Dirán una vez mas que estoy loca, y que
lo mejor es obedecer el aislamiento, la reclusión, el no contacto y la
no contestación de las medidas cuando lo más probable es que tu, tu
amante, tu amiga, tu vecina, o tu madre se contagien.
Dirán una vez más que estoy loca cuando
sabemos que en esta sociedad nunca hubo las camas de hospital que
necesitamos y que si vamos a sus puertas ahí mismo moriremos rogando.
Sabemos que la gestión de la enfermedad será mayormente domiciliaria, preparémonos socialmente para eso.
¿Qué pasa si decidimos desobedecer para sobrevivir?
Necesitamos alimentarnos para esperar la enfermedad y cambiar de dieta para resistir.
Necesitamos buscar a nuestr@s kolliris (2) y fabricar con ellas y ellos esos remedios no farmacéuticos, probar con nuestros cuerpos y explorar qué nos sienta mejor.
Necesitamos coquita para resistir el
hambre y harinas de cañahua, de amaranto, sopa de quinua. Todo eso que
nos han enseñado a despreciar.
Que la muerte no nos pesque acurrucadas
de miedo obedeciendo órdenes idiotas, que nos pesque besándonos, que nos
pesque haciendo el amor y no la guerra.
Que nos pesque cantando y abrazándonos, porque el contagio es inminente.
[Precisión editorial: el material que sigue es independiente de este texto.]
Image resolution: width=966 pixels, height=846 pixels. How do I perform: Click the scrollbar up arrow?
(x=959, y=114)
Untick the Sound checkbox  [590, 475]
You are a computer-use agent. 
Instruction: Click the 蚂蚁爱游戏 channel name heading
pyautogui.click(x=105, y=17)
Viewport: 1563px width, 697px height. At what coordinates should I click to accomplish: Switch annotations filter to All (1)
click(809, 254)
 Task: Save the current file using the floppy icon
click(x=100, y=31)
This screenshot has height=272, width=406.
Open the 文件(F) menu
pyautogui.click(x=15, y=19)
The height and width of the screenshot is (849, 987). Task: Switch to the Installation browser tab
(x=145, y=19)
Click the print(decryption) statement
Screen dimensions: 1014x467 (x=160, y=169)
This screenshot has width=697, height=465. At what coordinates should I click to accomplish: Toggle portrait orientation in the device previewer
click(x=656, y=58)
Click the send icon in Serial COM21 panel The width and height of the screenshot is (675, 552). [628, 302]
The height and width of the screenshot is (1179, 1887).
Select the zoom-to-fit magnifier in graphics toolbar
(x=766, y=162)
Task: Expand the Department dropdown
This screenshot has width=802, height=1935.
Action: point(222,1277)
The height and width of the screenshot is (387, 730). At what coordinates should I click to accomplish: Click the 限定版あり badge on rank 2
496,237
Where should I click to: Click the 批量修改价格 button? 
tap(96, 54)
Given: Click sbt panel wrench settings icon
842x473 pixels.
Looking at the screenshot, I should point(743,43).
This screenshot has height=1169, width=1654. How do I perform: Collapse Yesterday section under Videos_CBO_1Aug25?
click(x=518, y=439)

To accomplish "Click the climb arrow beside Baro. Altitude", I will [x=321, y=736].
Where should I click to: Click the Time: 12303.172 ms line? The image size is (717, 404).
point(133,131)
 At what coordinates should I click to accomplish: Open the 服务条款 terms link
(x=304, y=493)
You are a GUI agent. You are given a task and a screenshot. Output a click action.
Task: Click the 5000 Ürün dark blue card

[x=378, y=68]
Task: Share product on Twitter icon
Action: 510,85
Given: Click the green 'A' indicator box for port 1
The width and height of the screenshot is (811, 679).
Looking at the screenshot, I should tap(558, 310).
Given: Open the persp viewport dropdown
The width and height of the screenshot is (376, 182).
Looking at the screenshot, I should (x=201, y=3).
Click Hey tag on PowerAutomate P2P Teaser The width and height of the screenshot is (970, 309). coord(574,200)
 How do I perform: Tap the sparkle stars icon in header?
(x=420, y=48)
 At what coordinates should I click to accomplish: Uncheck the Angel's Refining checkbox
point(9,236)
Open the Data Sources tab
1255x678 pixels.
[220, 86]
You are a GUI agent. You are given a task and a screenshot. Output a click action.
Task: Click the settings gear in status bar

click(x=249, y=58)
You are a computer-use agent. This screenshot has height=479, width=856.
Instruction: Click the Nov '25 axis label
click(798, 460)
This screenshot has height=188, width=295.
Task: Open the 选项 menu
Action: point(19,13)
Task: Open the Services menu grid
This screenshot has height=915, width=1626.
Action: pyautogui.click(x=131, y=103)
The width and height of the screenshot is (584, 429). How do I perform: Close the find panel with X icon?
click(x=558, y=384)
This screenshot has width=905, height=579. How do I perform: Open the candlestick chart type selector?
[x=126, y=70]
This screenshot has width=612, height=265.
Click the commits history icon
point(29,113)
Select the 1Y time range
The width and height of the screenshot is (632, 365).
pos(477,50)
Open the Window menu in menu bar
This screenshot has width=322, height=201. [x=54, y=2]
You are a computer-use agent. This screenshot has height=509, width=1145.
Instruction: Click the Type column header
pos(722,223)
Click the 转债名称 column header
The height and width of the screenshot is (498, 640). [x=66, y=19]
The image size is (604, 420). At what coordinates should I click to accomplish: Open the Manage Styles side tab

Porque el contagio es como respirar.
No poder respirar es a lo que nos condena el coronavirus, más que por la enfermedad por la reclusión, la prohibición y la obediencia.
Me viene a la mente Nosferatu que en una
inolvidable escena, cuando ya la muerte es inminente y la peste
encarnada en ratas ha invadido todo el pueblo, se sientan tod@s en una
gran mesa en la plaza a compartir un banquete colectivo de resistencia.
Así que nos encuentre el coronavirus, listas para el contagio.